Tangerang | MataRakyat.Online – Praktik pengadaan seragam sekolah di Sekolah Menengah Pertama Negeri (SMPN) se-Kabupaten Tangerang, Provinsi Banten, disorot tajam. Sektor yang seharusnya menunjang pendidikan itu justru diduga telah menjelma menjadi ladang bisnis “abadi” dengan perputaran uang fantastis mencapai Rp7,5 miliar setiap tahun.
Dugaan tersebut disampaikan Deputi Kajian Korupsi DPW Gerakan Masyarakat Peduli Korupsi (GMPK) Banten, Adang Kosasih, kepada wartawan, Kamis (08/01/2026).
Menurut Adang, kewajiban tidak tertulis bagi siswa baru untuk membeli seragam setiap tahun ajaran telah menciptakan siklus bisnis yang terus berulang dan nyaris tak tersentuh pengawasan.
“Setiap tahun ajaran baru, orang tua siswa selalu diposisikan sebagai pembeli.
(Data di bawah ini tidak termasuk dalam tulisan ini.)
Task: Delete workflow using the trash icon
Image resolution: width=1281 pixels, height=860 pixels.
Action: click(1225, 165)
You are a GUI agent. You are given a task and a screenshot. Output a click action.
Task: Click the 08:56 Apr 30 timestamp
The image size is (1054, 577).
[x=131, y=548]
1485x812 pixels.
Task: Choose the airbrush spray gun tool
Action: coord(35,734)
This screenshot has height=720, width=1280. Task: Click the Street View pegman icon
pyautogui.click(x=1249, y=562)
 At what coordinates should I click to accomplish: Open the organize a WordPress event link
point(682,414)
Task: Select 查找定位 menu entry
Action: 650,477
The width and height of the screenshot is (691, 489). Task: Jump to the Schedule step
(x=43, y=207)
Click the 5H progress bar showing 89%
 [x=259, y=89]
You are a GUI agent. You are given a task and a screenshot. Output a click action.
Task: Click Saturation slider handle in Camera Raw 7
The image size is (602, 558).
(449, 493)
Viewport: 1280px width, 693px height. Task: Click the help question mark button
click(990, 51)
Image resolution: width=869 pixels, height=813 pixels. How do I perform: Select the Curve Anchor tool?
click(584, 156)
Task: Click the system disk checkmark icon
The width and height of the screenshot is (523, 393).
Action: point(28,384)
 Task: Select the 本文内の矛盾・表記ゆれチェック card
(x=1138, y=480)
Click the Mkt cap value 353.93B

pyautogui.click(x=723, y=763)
Jika dihitung dari jumlah SMP Negeri se-Kabupaten Tangerang, nilai perputaran uangnya bisa mencapai Rp7,5 miliar per tahun,” ungkap Adang.
Tak hanya itu, Adang menyebut keuntungan per sekolah diduga bisa mencapai sekitar Rp72 juta, di luar agenda bisnis lain yang juga dibebankan kepada wali murid, seperti kegiatan tour sekolah dan program private renang.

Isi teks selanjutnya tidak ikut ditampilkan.